Wiesz... Rany zazwyczaj bolą...*Mruknęła wilczyca, po czym obmyła ranę wodą.
Offline
*Him zobaczył swoich przyjaciół nad wodopojem, lecz do nich nie podszedł. Oddalił się od nich na drugi koniec wodopoju. Myśli nad przemianą w wilka.*
//Poprawiłam zdania na bardziej czytelne. Zwracaj uwagę na to co piszesz, proszę. ~Sami//
Ostatnio edytowany przez Sambirani (2013-09-28 10:45)
Offline
*Souri podbiegła do jednego z krzaków i zerwała dwa liście.
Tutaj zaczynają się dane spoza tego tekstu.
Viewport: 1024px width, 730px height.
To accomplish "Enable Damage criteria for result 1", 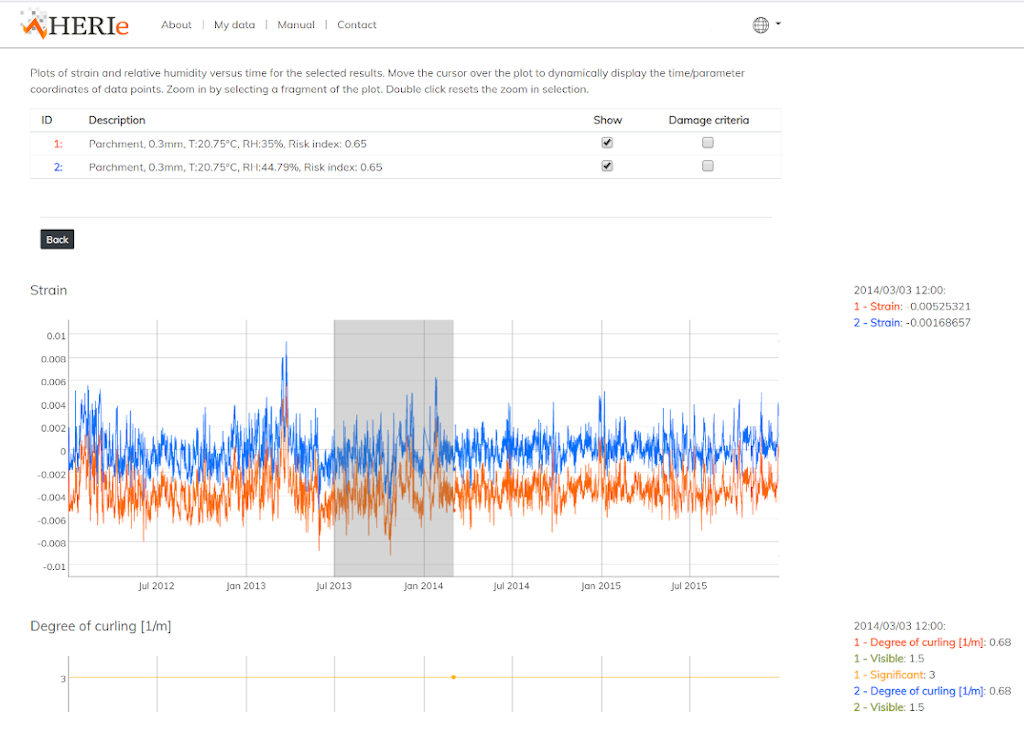I will tap(708, 143).
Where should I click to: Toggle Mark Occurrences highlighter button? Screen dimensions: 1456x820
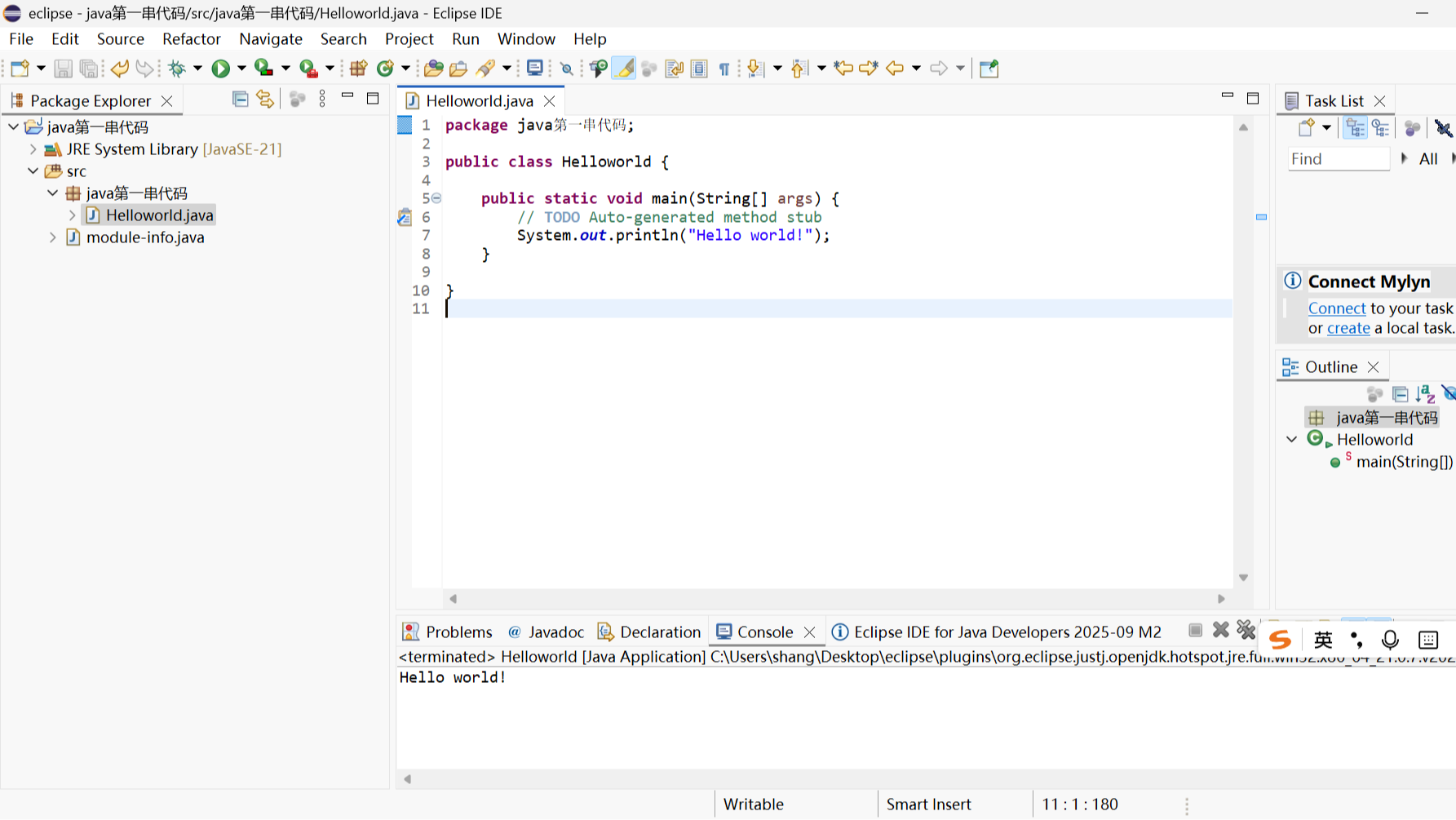pos(624,69)
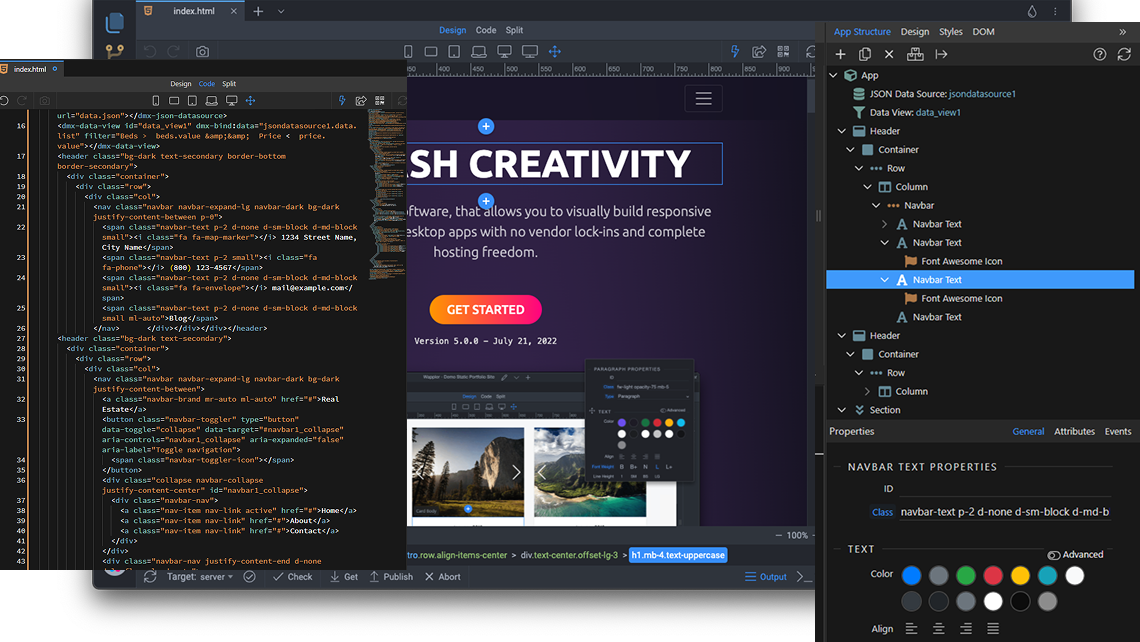Click the camera screenshot icon in main toolbar

(x=202, y=51)

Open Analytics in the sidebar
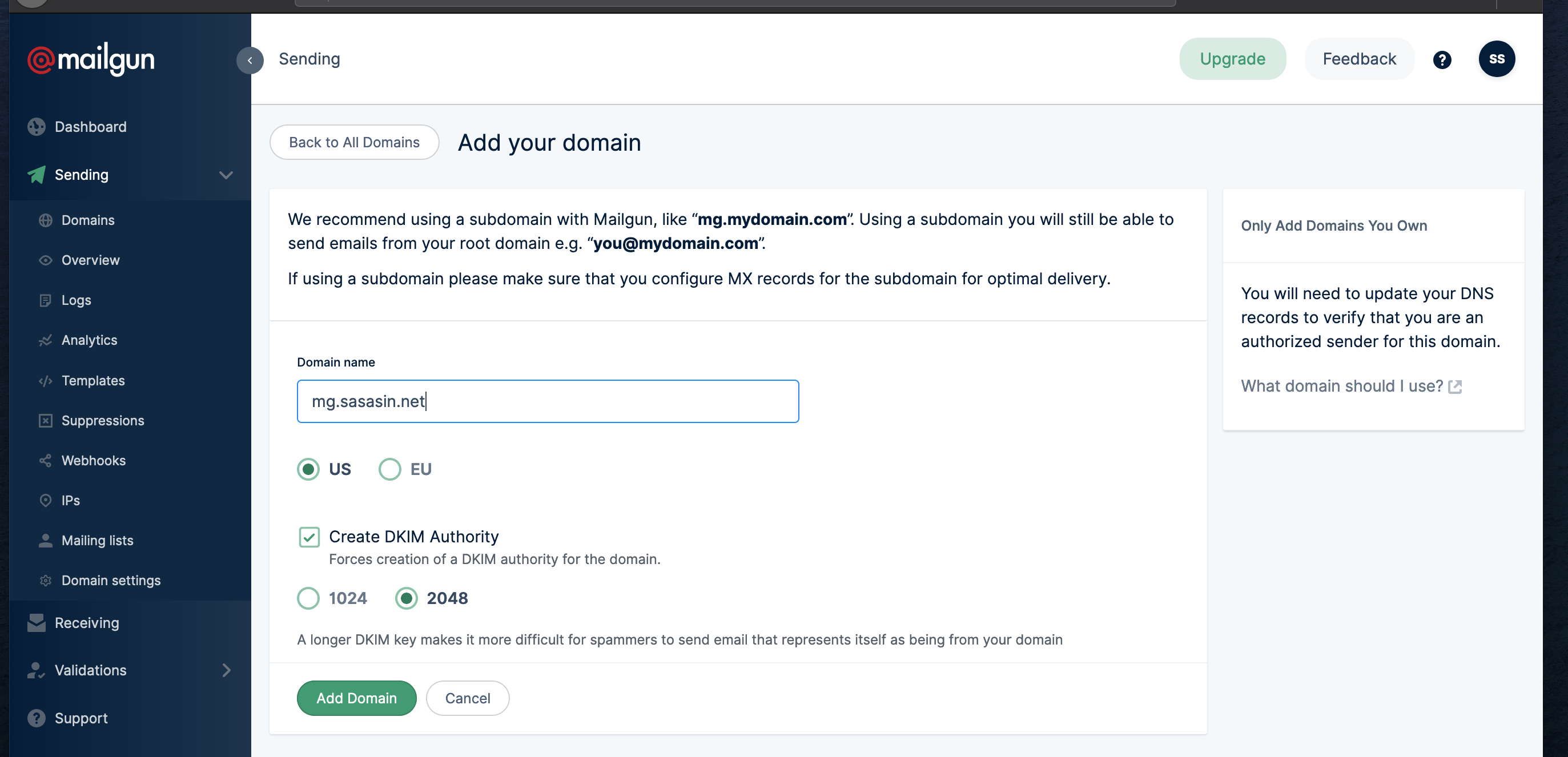click(90, 340)
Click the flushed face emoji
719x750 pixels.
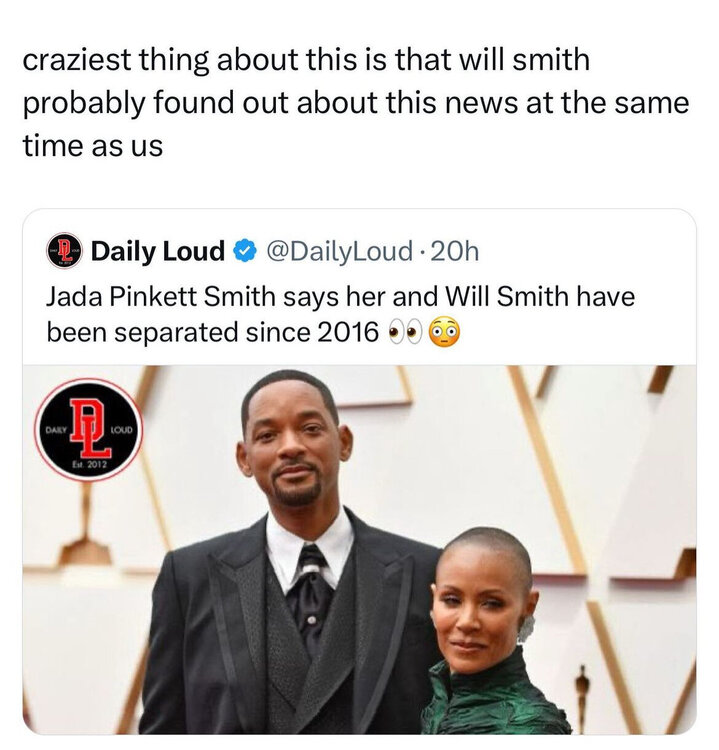point(444,332)
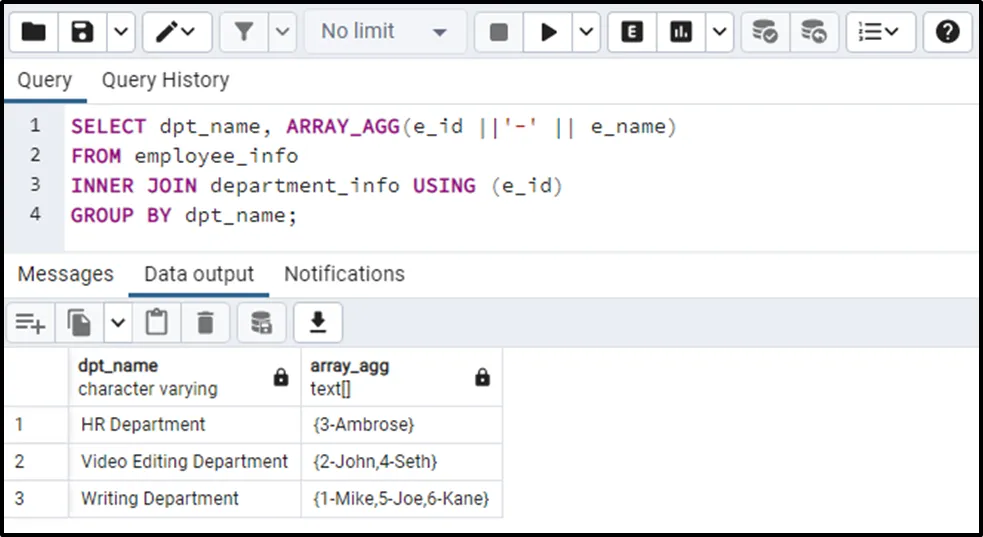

Namoczyła je w wodzie i położyła na brzuchu Tess.*
-To powinno złagodzić ból. Teraz opowiadaj jak do tego doszło.
Offline
*Loca podeszła do Himsiego i szturchnęła go delikatnie łapą*
- Co się z tobą ostatnio dzieje?
Offline
*Himsi spojrzał na Loce*
-Wiesz co... Mnie chyba tutaj nikt nie lubi, i myślę o samobójstwie, albo przemianie w wilka u Rafikiego, nie wiem co mam wybrać.
*Spuścił łeb na ziemie*
Ostatnio edytowany przez Fantlk (2013-09-29 11:35)
Offline
*Souri usłyszała fragment wyznania Himsiego i skuliła się z przerażenia na ziemi. Lew był jednym z jej przyjaciół, nie chciała żeby stało się mu coś złego. Spojrzała na zwijającą się z bólu Tess i westchnęła. To za dużo jak na jej głowę. Odsunęła się od lwiczki i podeszła wolno do Hima.*
-Nie załamuj się. *Szepnęła i spojrzała na Locę. * Nie znam lwa czy wilka, który by Cię nie lubił. W sunie to nie znam zbyt wiele lwów lub wilków ale jeśli będziesz się lepiej czuł w jako inne zwierzę... Musisz Sam zdecydować.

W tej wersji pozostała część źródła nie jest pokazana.